View a markdown version of this page

Configure request limits for your HyperPod inference model deployment - Amazon SageMaker AI

Configure request limits for your HyperPod inference model deployment

You can configure request limiting on your Amazon SageMaker HyperPod inference model deployments to control the number of concurrent requests each pod accepts. When the limit is reached, excess requests receive a configurable HTTP error response, enabling fail-fast behavior and allowing the load balancer to redirect traffic to other pods.

Request limiting is enforced by the nginx sidecar proxy that runs alongside your model container. This requires metrics to be enabled on your deployment.

Prerequisites

Before configuring request limits, verify that:

  • Metrics are enabled on your deployment (metrics.enabled: true). The nginx sidecar proxy that enforces request limits is only created when metrics is enabled.

Configure request limits in your deployment YAML

Add the requestLimits section under worker in your InferenceEndpointConfig YAML. The following example limits each pod to 10 concurrent requests with a queue of 5, returning HTTP 503 when limits are exceeded.

apiVersion: inference.sagemaker.aws.amazon.com/v1 kind: InferenceEndpointConfig metadata: name: my-model namespace: ns-team-a spec: modelName: my-model-name instanceType: ml.g5.8xlarge invocationEndpoint: invocations modelSourceConfig: modelSourceType: s3 s3Storage: bucketName: my-model-bucket region: us-east-2 modelLocation: models/my-model worker: image: my-model-image:latest modelInvocationPort: containerPort: 8080 name: http modelVolumeMount: mountPath: /opt/ml/model name: model-weights resources: limits: nvidia.com/gpu: "1" requests: cpu: "4" memory: "32Gi" nvidia.com/gpu: "1" requestLimits: maxConcurrentRequests: 10 maxQueueSize: 5 overflowStatusCode: 503 metrics: enabled: true tlsConfig: tlsCertificateOutputS3Uri: "s3://my-tls-bucket/certs"

Explanation of fields

maxConcurrentRequests (Optional, Integer)

Maximum number of concurrent requests the nginx sidecar proxy accepts per pod. When the limit is reached, new requests are either queued (if maxQueueSize is configured) or immediately rejected with the overflow status code. Minimum: 1. If not set or set to 0, no concurrency limit is enforced.

maxQueueSize (Optional, Integer)

Maximum number of requests to queue when the concurrent request limit is reached. Queued requests wait until an in-flight request completes.
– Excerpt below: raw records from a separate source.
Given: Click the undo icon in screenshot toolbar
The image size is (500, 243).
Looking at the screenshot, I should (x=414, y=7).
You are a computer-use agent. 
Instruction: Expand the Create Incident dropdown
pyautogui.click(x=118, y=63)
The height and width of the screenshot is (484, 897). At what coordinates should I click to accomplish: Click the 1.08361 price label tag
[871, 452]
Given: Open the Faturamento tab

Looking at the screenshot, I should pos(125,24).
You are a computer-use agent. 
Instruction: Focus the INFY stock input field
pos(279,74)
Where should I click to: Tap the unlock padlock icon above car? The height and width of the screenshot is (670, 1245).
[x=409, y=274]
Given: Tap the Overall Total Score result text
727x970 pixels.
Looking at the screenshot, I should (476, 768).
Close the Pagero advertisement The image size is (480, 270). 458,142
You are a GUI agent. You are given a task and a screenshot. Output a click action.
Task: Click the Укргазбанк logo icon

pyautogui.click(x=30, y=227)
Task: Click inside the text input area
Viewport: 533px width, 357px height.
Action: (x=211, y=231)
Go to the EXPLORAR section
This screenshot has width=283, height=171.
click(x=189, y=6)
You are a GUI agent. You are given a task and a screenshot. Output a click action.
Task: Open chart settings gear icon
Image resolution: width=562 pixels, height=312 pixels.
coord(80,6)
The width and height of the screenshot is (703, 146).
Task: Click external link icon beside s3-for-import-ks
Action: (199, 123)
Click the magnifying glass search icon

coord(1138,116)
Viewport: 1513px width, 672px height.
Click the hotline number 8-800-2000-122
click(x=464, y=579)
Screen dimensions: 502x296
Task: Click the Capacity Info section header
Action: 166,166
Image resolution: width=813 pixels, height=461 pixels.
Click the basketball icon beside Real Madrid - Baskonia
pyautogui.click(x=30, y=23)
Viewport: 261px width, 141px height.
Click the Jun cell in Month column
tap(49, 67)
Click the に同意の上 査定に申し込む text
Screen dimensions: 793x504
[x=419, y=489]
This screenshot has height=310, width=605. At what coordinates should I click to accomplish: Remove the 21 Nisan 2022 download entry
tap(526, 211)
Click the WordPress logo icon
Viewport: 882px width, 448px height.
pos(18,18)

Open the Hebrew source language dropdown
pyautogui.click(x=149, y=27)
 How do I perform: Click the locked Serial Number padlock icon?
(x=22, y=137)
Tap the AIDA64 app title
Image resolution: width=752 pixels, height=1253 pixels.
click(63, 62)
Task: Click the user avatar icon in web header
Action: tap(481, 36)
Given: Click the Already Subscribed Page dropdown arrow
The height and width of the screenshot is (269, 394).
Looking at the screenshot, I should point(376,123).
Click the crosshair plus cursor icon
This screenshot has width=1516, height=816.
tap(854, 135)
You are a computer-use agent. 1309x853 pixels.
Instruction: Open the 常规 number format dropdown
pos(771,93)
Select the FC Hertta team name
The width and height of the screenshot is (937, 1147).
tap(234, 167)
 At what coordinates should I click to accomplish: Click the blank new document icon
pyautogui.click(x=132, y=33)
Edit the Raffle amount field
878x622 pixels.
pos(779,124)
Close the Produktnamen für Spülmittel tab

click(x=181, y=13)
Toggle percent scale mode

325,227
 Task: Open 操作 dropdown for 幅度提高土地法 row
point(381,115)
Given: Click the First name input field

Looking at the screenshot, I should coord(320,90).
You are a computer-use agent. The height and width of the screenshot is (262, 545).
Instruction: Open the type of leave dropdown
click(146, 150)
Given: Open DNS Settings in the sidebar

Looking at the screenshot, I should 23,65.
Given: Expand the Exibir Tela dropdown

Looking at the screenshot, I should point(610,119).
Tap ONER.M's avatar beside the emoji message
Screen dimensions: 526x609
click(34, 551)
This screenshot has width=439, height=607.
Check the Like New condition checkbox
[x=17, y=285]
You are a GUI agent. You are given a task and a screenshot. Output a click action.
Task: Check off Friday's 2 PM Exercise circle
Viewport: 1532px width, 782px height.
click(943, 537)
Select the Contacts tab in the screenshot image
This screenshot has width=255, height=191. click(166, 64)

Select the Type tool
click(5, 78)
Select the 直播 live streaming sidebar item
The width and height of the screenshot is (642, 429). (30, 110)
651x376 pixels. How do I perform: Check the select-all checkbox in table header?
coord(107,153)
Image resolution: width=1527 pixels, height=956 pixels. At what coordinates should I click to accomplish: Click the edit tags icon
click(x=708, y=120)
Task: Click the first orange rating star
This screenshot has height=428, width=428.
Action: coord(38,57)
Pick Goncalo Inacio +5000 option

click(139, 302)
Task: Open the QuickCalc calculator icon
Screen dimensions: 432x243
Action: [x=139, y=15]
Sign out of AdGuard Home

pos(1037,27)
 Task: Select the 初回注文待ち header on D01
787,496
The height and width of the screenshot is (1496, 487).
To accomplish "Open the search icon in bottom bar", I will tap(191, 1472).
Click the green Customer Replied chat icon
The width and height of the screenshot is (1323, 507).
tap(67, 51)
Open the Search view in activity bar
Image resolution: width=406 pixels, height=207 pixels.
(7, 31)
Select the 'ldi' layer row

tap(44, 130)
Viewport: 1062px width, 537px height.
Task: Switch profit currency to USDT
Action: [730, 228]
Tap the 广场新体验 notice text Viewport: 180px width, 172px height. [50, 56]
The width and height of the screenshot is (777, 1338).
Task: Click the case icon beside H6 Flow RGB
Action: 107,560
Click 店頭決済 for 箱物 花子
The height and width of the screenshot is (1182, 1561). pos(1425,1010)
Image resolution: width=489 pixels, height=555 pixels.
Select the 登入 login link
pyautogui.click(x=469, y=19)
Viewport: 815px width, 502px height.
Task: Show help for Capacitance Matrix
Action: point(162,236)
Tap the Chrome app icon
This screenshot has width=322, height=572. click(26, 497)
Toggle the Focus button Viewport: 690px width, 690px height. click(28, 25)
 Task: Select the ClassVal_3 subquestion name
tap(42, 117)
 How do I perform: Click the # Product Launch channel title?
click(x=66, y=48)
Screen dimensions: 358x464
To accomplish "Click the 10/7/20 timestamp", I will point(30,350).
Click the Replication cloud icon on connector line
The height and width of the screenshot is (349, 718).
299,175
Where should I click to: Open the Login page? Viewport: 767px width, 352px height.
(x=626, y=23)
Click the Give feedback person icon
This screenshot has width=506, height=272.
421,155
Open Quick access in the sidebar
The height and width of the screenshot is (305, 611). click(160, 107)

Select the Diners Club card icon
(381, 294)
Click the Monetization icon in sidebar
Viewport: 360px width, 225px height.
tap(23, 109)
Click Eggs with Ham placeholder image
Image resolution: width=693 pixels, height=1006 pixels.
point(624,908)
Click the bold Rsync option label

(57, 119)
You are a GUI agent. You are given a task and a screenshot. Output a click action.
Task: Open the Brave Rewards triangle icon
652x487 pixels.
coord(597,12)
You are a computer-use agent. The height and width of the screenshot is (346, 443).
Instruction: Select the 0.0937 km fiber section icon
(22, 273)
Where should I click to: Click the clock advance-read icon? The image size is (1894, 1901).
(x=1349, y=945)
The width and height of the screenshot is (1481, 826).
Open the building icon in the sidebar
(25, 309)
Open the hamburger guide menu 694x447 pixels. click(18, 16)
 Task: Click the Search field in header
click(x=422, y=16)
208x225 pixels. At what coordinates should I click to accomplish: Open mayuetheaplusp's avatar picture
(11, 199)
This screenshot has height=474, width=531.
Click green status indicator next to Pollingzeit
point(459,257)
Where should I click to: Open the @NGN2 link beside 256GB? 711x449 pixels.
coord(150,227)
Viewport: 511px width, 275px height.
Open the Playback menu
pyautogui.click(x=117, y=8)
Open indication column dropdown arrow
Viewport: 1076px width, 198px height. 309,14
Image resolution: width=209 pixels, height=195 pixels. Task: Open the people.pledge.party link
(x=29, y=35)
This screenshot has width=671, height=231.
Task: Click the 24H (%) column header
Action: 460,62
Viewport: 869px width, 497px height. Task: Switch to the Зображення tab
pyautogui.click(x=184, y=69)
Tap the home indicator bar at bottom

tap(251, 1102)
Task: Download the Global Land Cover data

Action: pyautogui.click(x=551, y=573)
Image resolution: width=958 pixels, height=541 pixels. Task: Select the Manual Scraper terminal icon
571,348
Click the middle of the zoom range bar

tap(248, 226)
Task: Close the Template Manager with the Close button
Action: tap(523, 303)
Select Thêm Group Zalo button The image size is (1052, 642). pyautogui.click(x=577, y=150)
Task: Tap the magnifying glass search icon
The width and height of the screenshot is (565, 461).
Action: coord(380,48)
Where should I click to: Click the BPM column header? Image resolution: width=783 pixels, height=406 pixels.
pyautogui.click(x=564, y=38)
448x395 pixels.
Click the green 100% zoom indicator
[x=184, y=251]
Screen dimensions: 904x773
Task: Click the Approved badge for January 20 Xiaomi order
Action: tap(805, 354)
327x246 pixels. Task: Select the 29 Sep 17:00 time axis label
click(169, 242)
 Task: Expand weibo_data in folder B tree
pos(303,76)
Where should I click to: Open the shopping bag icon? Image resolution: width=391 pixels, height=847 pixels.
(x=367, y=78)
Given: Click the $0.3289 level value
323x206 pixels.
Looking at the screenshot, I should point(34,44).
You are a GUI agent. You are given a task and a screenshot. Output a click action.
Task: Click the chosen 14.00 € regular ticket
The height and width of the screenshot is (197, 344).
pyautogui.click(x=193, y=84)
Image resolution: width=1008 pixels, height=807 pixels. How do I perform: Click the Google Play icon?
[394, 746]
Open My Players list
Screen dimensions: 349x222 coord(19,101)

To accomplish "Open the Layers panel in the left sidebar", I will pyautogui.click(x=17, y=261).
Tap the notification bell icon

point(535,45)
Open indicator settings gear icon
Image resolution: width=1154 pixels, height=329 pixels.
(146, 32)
When the queue is full, new requests receive the overflow status code response. Minimum: 0. If not set or set to 0, no queuing is applied — requests are rejected immediately when the concurrent request limit is reached.

overflowStatusCode (Optional, Integer)

HTTP status code returned when request limits are exceeded. Must be between 400 and 599. Default: 429 (Too Many Requests). Common values:

  • 429 — Too Many Requests (default). Standard HTTP status for rate limiting.

  • 503 — Service Unavailable. Useful when you want the load balancer to retry on a different pod.

How request limiting works

When an inference request arrives at the nginx sidecar proxy:

  1. If the number of active requests is below maxConcurrentRequests, the request is forwarded to the model container.

  2. If the limit is reached and maxQueueSize is greater than 0, the request is queued and waits (up to 60 seconds) for an active slot to become available.

  3. If the queue is full (or no queue is configured), the request is immediately rejected with the configured overflowStatusCode and a JSON error response:

    { "error": "Too many concurrent requests", "max_concurrent": 10, "max_queue_size": 5, "current": 10 }

Examples

Strict concurrency limit without queuing

To reject excess requests immediately without queuing:

requestLimits: maxConcurrentRequests: 5 overflowStatusCode: 429

Concurrency limit with queuing

To allow a small queue before rejecting:

requestLimits: maxConcurrentRequests: 10 maxQueueSize: 5 overflowStatusCode: 503

In this configuration, up to 10 requests are processed concurrently. When the 11th through 15th requests arrive, they are queued and wait for an active slot. The 16th request and beyond receive HTTP 503.